This is a case where the formulation of the algorithm using higher order functions actually looks clearer than with a list comprehensions--based one:
picks [] = []
picks (x:xs) = -- (x,xs) : [(y, x:ys) | (y,ys) <- picks xs]
(x,xs) : map (second (x:)) (picks xs)
In case you don't understand what second (x:)
is, you can read it as a pseudocode: it applies (x:)
to the second part of a pair, so that second (x:) (a,b) = (a, x:b)
. And map
does so for every element in its argument list (the map
's second argument).
Thus we have, building our understanding from the ground up, stating with one-element lists, then two elements, three, and so on, to see the pattern:
picks ([1]) = picks (1:[]) =
-- picks (x:xs) --
= (x,xs) : map (second (x:)) (picks xs)
= (1,[]) : map (second (1:)) (picks [])
= (1,[]) : map (second (1:)) []
= (1,[]) : []
= [(1,[])]
picks [2,1] = picks (2:[1]) =
= (2,[1]) : map (second (2:)) (picks [1])
= (2,[1]) : map (second (2:)) [(1, [])]
= (2,[1]) : [(1,[2])]
= [(2,[1]) , (1,[2])]
picks [3,2,1] =
= (3,[2,1]) : map (second (3:)) (picks [2,1])
= (3,[2,1]) : map (second (3:)) [(2, [1]) , (1, [2])]
= [(3,[2,1]) , (2,[3,1]) , (1,[3,2])]
picks [4,3,2,1] =
= (4,[3,2,1]) : map (second (4:)) [(3,[2,1]) , (2,[3,1]) , (1,[3,2])]
= [(4,[3,2,1]) , (3,[4,2,1]) , (2,[4,3,1]) , (1,[4,3,2])]
picks [5,4,3,2,1] =
= [([5,[4,3,2,1]), (4,[5,3,2,1]), (3,[5,4,2,1]), (2,[5,4,3,1]), (1,[5,4,3,2])]
....
Putting them together to better see the pattern, the results are:
picks [ ] = [ ]
picks [ 1] = [ (1,[ ])]
picks [ 2,1] = [ (2,[ 1]) , (1,[ 2])]
picks [ 3,2,1] = [ (3,[ 2,1]) , (2,[ 3,1]) , (1,[ 3,2])]
picks [ 4,3,2,1] = [ (4,[ 3,2,1]) , (3,[ 4,2,1]) , (2,[ 4,3,1]) , (1,[ 4,3,2])]
picks [5,4,3,2,1] =
= [([5,[4,3,2,1]) , (4,[5,3,2,1]) , (3,[5,4,2,1]) , (2,[5,4,3,1]) , (1,[5,4,3,2])]
....
And so picks
produces all the ways to pick an element, pairing it up with the remaining elements in the list after the element is removed from it.
It evidently does so for the length 0 (empty) list case, []
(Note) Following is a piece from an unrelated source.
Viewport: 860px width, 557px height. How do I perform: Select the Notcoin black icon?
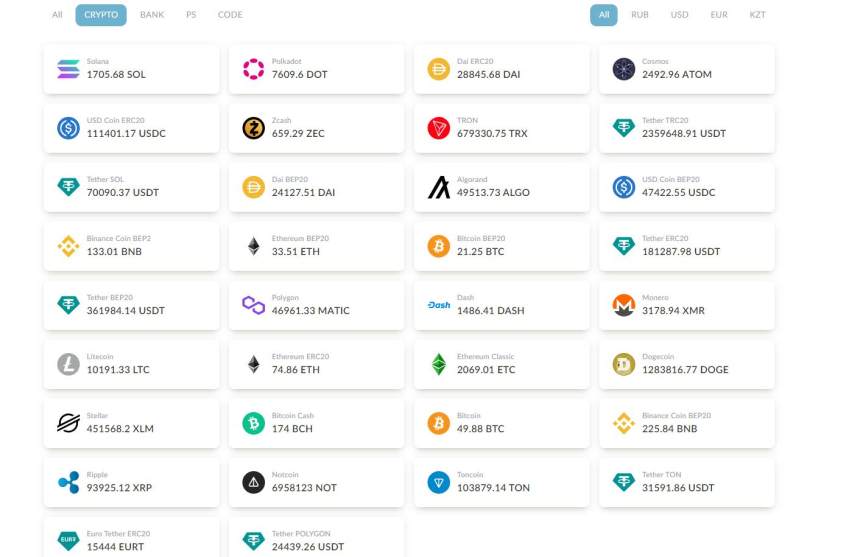(x=253, y=482)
, and the length 1 (singleton) case []
and the length 2 case [2,1]
as seen above; and if it does so for a list of length n
, then for the n+1
we know that it's right as well since it starts with the first pick, and then the map
adds the first element into each of the remainders in the result produced for the n
case. Which is correct.
Yes, you can read this as both "the n
case is correct" and "hence, n+1
is correct". Thus (and given the correctness of the 0
case) by the induction principle the results are correct for any n
. That is to say, for all of them. Yes there are infinitely many of them but each n
in itself is finite.
If the starting point is right, and each step is right, then the whole journey must be right as well. We don't need to understand how exactly it does what it does for an n
case, unrolling all the layers of recursion. That's hard. Instead, we prove the inductive step is right, the base case is right, and that's that.
Recursion is a leap of faith.
The three most important rules in trying to understand how does a recursive function exactly do what it does, are:
- The first rule is, we do not talk about how does a recursive function exactly do what it does.
- The second rule is, we do not talk about how does a recursive function exactly do what it does.
- The third rule is, we do not talk about how does a recursive function exactly do what it does.
Of course this version of picks
is not too good. It is quadratic, and it destroys information.
We can address both flaws at once with
-- unfoldr :: (b -> Maybe (a, b)) -> b -> [a]
picks3 :: [a] -> [([a], a, [a])]
picks3 xs = unfoldr (\case { (_,[]) -> Nothing ;
(a,x:xs) -> Just ((a,x,xs), (x:a,xs)) })
([],xs)
So that
> picks3 [1..4]
[([],1,[2,3,4]),([1],2,[3,4]),([2,1],3,[4]),([3,2,1],4,[])]
Now this is linear, and it is easy to produce the output of picks
from it, if we so choose and are willing to pay the price.